Date queste dovute considerazioni preliminari, è giusto ridare alla Tunisia la centralità che merita. L’attuale presidente Kais Saied sta tentando di estromettere il più possibile il partito islamico Ennahda e ciò porta a due ipotesi: la prima vede Saied (spesso apostrofato “golpista” o “populista”) come colui che sta tentando di combattere una corruzione dilagante che ha totalmente paralizzato il paese, la seconda descrive il presidente come un manipolatore che tenta di cambiare la costituzione a proprio vantaggio. Saied, avvalendosi dell’art. 80 della Costituzione tunisina, che consente al presidente l’esercizio di poteri eccezionali in caso di “pericolo imminente” per l’autorità statuale e la sua funzionalità per un periodo di trenta giorni, ha ora la possibilità di governare per decreto durante il periodo di transizione che terminerà quando proporrà una nuova costituzione che dovrà essere approvata per mezzo di consultazione popolare. Ennahda, che prima della destituzione di Ben Ali era messo al bando, ha a disposizione il maggior numero di seggi in Parlamento.
Negli ultimi giorni un influente esponente del partito islamico, Noureddine Bhairi (ex ministro della giustizia e funzionario di Ennahda), è stato oggetto di un mandato di arresto e i media, ma anche parte del popolo, hanno ipotizzato che questa sia una manovra eccessiva che potrebbe condurre ad una deriva autoritaria, soprattutto se si tiene conto che le attività del Parlamento sono sospese dal 26 luglio scorso, momento in cui il presidente ha assunto pieni poteri. Il ministro dell’interno, senza fare specifiche allusioni a quanto accaduto, ha successivamente specificato di aver assunto decisioni in merito ad arresti domiciliari per garantire la sicurezza pubblica, forte del dichiarato stato d’emergenza.
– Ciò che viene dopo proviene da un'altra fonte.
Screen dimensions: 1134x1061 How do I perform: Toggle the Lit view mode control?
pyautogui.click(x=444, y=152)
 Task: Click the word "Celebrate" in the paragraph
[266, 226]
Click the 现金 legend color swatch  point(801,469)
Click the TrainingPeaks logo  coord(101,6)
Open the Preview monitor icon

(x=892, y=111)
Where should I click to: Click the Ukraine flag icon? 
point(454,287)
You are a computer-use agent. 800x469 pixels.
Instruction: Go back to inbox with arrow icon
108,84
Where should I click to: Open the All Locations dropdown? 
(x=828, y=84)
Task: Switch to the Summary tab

Quanto avvenuto ha ovviamente attirato il malcontento delle principali cariche di Ennahda dato che l’arresto è stato descritto come un sequestro dalla moglie. Questa interpretazione non è però stata così percepita: il partito islamico ha visto nel tempo una notevole perdita di consensi perché, al di là dell’ideologia manifestata, nulla di concreto è stato attuato per creare ricchezza, posti di lavoro e un welfare accettabile a sostegno della popolazione.
Un dato importante da rilevare è concernente i media: si è parlato di una limitazione della libertà nei confronti degli organi deputati alla diffusione delle notizie, ma è anche constatabile che critiche e notizie sfavorevoli all’attuale governo continuano ad essere diffuse.
Una delle poche certezze in questa intricata situazione è l’annuncio secondo cui Kais Saied avrebbe dichiarato che nel corso del 2022 si terranno nuove legittime elezioni che decideranno il futuro politico del paese. L’opinione internazionale, come già detto per quanto riguarda il popolo direttamente coinvolto, è frammentata e combattuta ma è ovviamente auspicato che il normale iter costituzionale possa essere presto ripreso. Rimane evidente che, se l’attuale governo si ostinasse a perseguire unicamente obiettivi politici o tecnici, gli sforzi risulterebbero vani. La pandemia ha accentuato problemi da sempre esistenti come la profondissima crisi economica e la disparità di servizi offerti alla popolazione.